Contrary to Pope Francis, Augustine of Hippo writes in his Confessions:
“When I shall cleave unto You with all my being, then shall I in nothing have pain and labour; and my life shall be a real life, being wholly full of You. But now since he whom Thou fillest is the one Thou liftest up, I am a burden to myself, as not being full of You. Joys of sorrow contend with sorrows of joy; and on which side the victory may be I know not. Woe is me! Lord, have pity on me. My evil sorrows contend with my good joys; and on which side the victory may be I know not. Woe is me! Lord, have pity on me. Woe is me! Lo, I hide not my wounds; You are the Physician, I the sick; Thou merciful, I miserable.”
Is it possible to cleave to God? A Christian, as Augustine illustrates, certainly can. Such a God is personal, and if personal then surely one can cleave to God’s Person.
The Pope says above that it is “dangerous” to believe that one can have “a personal, direct, immediate relationship with Jesus Christ without communion with and the mediation of the church.” But Pope Francis’s recently pronounced that salvation is a reward for good works.

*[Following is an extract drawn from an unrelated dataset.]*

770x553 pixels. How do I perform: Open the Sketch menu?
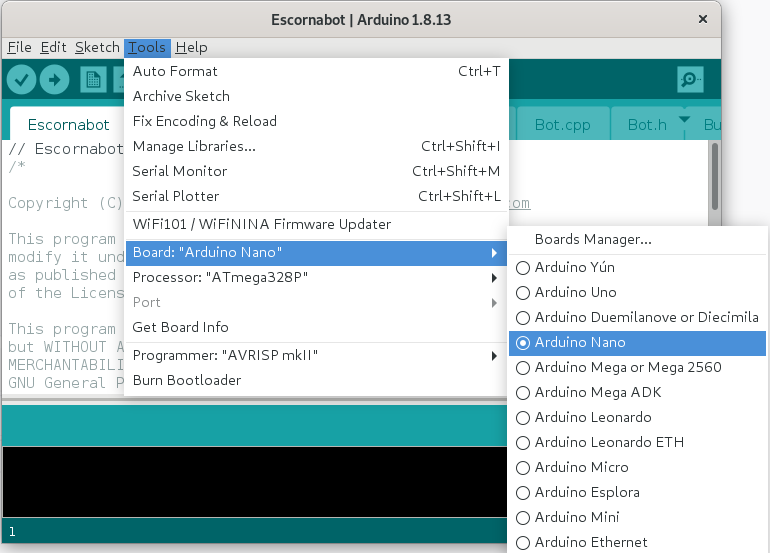click(x=97, y=47)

We prods need to pray for our papist brothers. For they are being persecuted. By those bishops and cardinals whom they should be shepherded by. Instead they are being left to be harvested by social activists, forgetting that the spirit of this world is opposed to Christ, and is prowling, angry, for it knows that the church will destroy it, and that its time is short.
I comment in respect to your headline, ‘ The Church will survive’…… The ‘church’ depicted above with the ‘rainbow’ is most definitely the ‘church’ that will not survive.
Agreed. The Unitarians are dead. They are not attached to the vine. They serve as a warning
The One Holy Catholic and Apostolic Church, the Bride of Christ will survive but will be peopled, sadly, only by a remnant few with Bishops,Priests, Cardinals, the least in number.
Disagree on the Barque of Peter. You would have to hold your nose and read some Calvin on the reasons (which is why I’m slowly blogging through the institutes). Where I agree is that there is always a remnant. It will not include, unless they repent, many in the higher levels of the United Methodist Church, the Presbyterian Church USA … and the Romans. Look, I am Reformed, and if I was going to leave, I’d cross the Bosphorous not the Tiber.